Me daba igual lo que Nicolas hiciera o dejara de hacer por su hija: tal como yo lo veía, Marie-Céleste se había buscado el problema. No se lo dije, sin embargo.
– Debería darte más que unas monedas -dije, paseándome por delante del banco-. Ha dibujado tapices para mi padre, no sé si lo sabes, que le producirán dinero y con toda seguridad también lo harán famoso. Debería aportar algo para el cuidado de tu hija -la dejé que pensara en aquello mientras me daba una vuelta en torno a la rosaleda. El pulgar me dolía agradablemente en el sitio donde me había clavado la espina. Cuando volví al banco dije-: Quizá te pueda ayudar a conseguir dinero; a hacer que Nicolas des Innocents pague por Claude para que saques de aquí a tu hija y pueda quedarse contigo y con tu madre.
– ¿Cómo? -preguntó enseguida Marie-Céleste.
Me espanté una mosca de la manga.
– Le diría que mi padre no le pagará los tapices hasta que cumpla con vosotras dos.
– ¿De verdad lo haríais, mademoiselle?
– Le escribiré una nota y se la puedes llevar tú.
– ¿Yo? -Marie-Céleste pareció ofenderse-. ¿Por qué no vos, mademoiselle? ¿O una de vuestras damas? -miró alrededor-. Debéis de tener alguna aquí. Béatrice, probablemente: vuestra madre siempre pensó en cedérosla, ¿no es cierto? Le habrá sorprendido vivir aquí de nuevo.

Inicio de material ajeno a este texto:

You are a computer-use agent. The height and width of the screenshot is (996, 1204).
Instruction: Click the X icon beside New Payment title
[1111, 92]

– ¿De nuevo? ¿Ya había vivido antes?
Marie-Céleste se encogió de hombros.
– Bien sûr. Creció aquí, igual que yo.
No lo había pensado hasta entonces, pero era verdad que Béatrice parecía conocer el convento y sus costumbres: sabía dónde estaban las cosas y conocía incluso a algunas de las monjas.
– Puede encargarse de llevar vuestra nota, mademoiselle -añadió Marie-Céleste.

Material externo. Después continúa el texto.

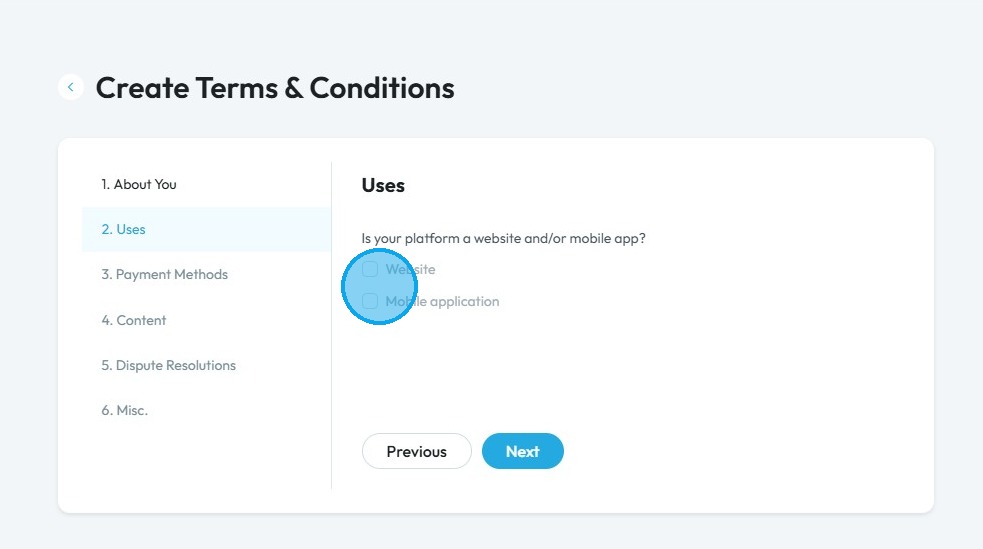Select the Website option label text
The image size is (983, 549).
coord(410,269)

Había olvidado que Marie-Céleste no estaba al corriente de mi encierro: pensaba que Béatrice y yo podíamos ir y venir a nuestro antojo. Y tenía que seguir ignorándolo. De lo contrario quizá no me ayudara.
– No debo salir de aquí -dije-. Tampoco Béatrice. Es parte de la purificación del alma antes de los esponsales. No he de tratarme con otras personas, en especial hombres.
– Pero no puedo ir a verlo…, no después de lo que pasó. Podría pegarme, o algo peor.
Nada más que lo que te mereces, pensé.
– Deja la nota en su habitación cuando no esté él -sugerí. Al ver que seguía dubitativa, añadí-: ¿Quieres que le cuente a mi padre que su mayordomo y tú habéis maltratado precisamente al artista que más admira?
Marie-Céleste sabía que estaba atrapada. Dio la sensación de que podía echarse a llorar de nuevo.
– Dadme la nota -murmuró.
– Espera aquí -corrí a mi celda antes de que cambiara de idea. Busqué en mi bolsa más papel; a continuación me arrodillé en el suelo y escribí rápidamente una nota, diciéndole a Nicolas dónde estaba y suplicándole que me rescatara. Carecía de lacre, pero no importaba mucho: Marie-Céleste, desde luego, no sabía leer, y dudaba de que conociera a alguien que supiese.